Caxias do Sul 22/11/2024

Dois invernos bem diferentes

A estação do frio alterna nuances verdes e brancas sob as penas de dois poetas distintos
Produzido por José Clemente Pozenato, 26/05/2021 às 14:51:00
Foto: Marcos Fernando Kirst

O poeta Jorge de Lima, alagoano, autor do monumento épico-lírico intitulado Invenção de Orfeu, escreveu um poema sobre o inverno. O inverno que ele avistava mudando as cores da Serra da Barriga, para a qual escreveu também versos saudosos:

“Serra da Barriga!

Te vejo da casa em que nasci.”

Seu poema sobre o inverno nordestino, onde a neve nem chega perto, e tem a chuva como sinal de sua chegada e presença, começa assim, em ritmo de dança no terreiro:

“ZEFA, chegou o inverno!

Chuva e mais chuva, Zefa!

Vai nascer tudo, Zefa!

Vai haver verde,

verde do bom,

verde nos galhos,

verde em ti, Zefa,

que eu quero bem!”

Já o meu poema sobre o inverno vivido na Serra Gaúcha contrasta frontalmente com o de Jorge de Lima. No dele, tudo fica verde. No meu, tudo fica branco. E com outro ritmo. Não resisto à tentação, neste quase início de junho, com o frio já batendo na porta com toda força, de mostrá-lo às minhas leitoras e aos meus leitores.
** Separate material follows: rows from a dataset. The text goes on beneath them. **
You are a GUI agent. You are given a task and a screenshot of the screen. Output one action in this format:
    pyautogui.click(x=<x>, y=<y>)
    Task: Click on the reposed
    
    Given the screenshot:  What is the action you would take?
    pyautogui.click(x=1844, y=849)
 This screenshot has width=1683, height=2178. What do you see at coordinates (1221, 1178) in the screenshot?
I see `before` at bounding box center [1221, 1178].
Junho, solta-se o vento assobio,

de lambada cortante, repontando

para dentro o que disperso estivera:

o gado no coberto, e o cavalo;

o pessegueiro reflui em si mesmo,

a pastagem para dentro do chão;

também o homem vai para dentro

da casa, e para dentro de si.

Se antes o viras cheio de rompante,

agora discorre em silêncios compridos;

se antes sua língua adaga feria,

ora em mel se dissolve, língua favo.

Mesmo o ódio sai entredentes

semelhando oração murmurada.

E se prestares ouvido, ouvirás

que está ele sempre falando, dentro.

E sua vida toda brota, a mais funda,

e escorre, lenta, pelos olhos baixos,

pelo gesto parado, pelos lábios

mal apenas movidos sob os bigodes.

Em fogo se tempera o ferro, metal;

em gelo o homem, e o pessegueiro:

a casca endurecida, em defesa

à elaboração íntima, de retorta,

que pelo silêncio e asperezas

pareceria de ódio retrabalhada.

E se o vires num poncho enrolado

semelhará a cobra na toca,

o veneno refinando, em si guardando:

melhor é não tocar na pele fria.

Ninguém poderá saber, sabido,

o que destila o coração retorta:

se mel, se veneno, ambos bucais

mas só provados depois de cuspidos.

Sabendo as manhãs, nenhuma é branca

como no inverno: branco rebuscado

de cristais, rendas, vestidos de noivas

ou bem de batizado, de batismo.

O inverno é reconcentrado: tem ritos

de purificação, com vestes alvas,

árvores penitentes, despojadas,

penitência com requintes de frio.

Dois invernos bem diferentes, não é mesmo? Isso é Brasil!

José Clemente Pozenato é escritor e autor do aclamado “O Quatrilho”, que foi adaptado ao teatro pelo grupo caxiense Miseri Coloni; ao cinema por Fábio Barreto, concorrendo ao Oscar e transformado em ópera.